Clauses that “offset” intended protections

Further, the Ombudsman pointed out that clauses providing longer notice periods are offset by clauses giving the banks the right to disregard the notice period if they think they need to.

For example, as the ASBFEO notes in its submission, clause 75 requires that when a borrower is in default, 30 days’ notice is to be provided. But this is then offset by clause 77, which states that the bank can provide a shorter notice period, or no notice period, if “based on [their] reasonable opinion, it is necessary”.

The submission also suggested that clause 80 in the banking code, which highlights specific events that will not trigger enforcement action, include entering into a credit repayment plan with the Australian Taxation Office (ATO) as a material event, as the ATO itself encourages small businesses to enter plans so they can manage their cash flow.

──────

REQUIRED WORK:
- a) In the passage on banking code clauses, how much notice does clause 75 require when a borrower is in default?
- b) Name every banking code clause that the passage on clauses that offset protections refers to by number.
- c) Carry on the passage about banking code clauses that offset protections, starting after its final sentence.
The material placed after this passage has no role in the work asked here.

DATASET EXCERPTS:
──────

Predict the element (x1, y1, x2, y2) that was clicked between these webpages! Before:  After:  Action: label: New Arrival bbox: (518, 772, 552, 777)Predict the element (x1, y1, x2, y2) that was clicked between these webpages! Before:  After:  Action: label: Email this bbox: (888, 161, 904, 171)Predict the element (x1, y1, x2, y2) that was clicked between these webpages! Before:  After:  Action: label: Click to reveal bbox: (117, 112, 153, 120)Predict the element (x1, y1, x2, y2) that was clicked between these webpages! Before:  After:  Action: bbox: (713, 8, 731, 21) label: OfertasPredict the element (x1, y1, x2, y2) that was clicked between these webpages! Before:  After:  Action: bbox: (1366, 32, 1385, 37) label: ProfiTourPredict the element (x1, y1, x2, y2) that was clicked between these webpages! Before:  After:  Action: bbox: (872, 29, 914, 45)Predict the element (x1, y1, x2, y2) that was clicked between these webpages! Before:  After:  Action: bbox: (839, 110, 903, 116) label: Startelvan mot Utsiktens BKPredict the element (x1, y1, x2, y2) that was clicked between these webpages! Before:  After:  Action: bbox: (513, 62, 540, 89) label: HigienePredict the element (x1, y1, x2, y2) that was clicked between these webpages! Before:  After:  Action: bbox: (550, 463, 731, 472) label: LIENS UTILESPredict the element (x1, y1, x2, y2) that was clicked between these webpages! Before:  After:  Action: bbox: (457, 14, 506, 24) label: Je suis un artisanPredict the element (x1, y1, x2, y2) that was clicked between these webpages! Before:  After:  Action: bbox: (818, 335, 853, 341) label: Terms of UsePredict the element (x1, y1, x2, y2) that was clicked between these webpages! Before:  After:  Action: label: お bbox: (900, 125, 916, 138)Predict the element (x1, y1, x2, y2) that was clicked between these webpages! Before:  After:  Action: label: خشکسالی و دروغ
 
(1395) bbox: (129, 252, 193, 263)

──────

TASK ANSWERS:
- a) 30 days' notice.

- b) Clause 75, clause 77, clause 80

- c)
Additionally, according to the Ombudsman, clause 84 of the banking code, which states that banks will not include a general material adverse change clause as an event of default, effectively “retains the right of banks to manufacture defaults”, as it means that a material change that is adverse to the borrower cannot be considered as an event of default.

“Obviously, if adverse, it will quickly lead to a borrower being unable to service the changed terms and conditions, leading to an event of default,” the ASBFEO noted in the submission.

It also questioned the independence of the oversight body, the Banking Code Compliance Committee, which comprises board members appointed by bank-funded bodies such as the ABA, as well as the body’s ability to be effective as banks will only comply with “reasonable requests” under clause 213.

“We want the code enforced by a truly independent body, which the Banking Code Compliance Committee is not,” Ms Carnell said.

The Ombudsman additionally raised the point that the code only applies to members of the ABA, yet it’s the “chief protection for small business borrowers”, as Commissioner Hayne noted in his interim report.

“While currently 80 per cent of small business lending is provided by the major banks who are members of the ABA, there are many financial services providers who are not and do not subscribe to any code of conduct or practice,” the submission stated.

“The current policy to increase competition in financial services means there are a growing number of alternative financial service providers.

“While other codes exist, the approach is piecemeal and protections are inconsistent.”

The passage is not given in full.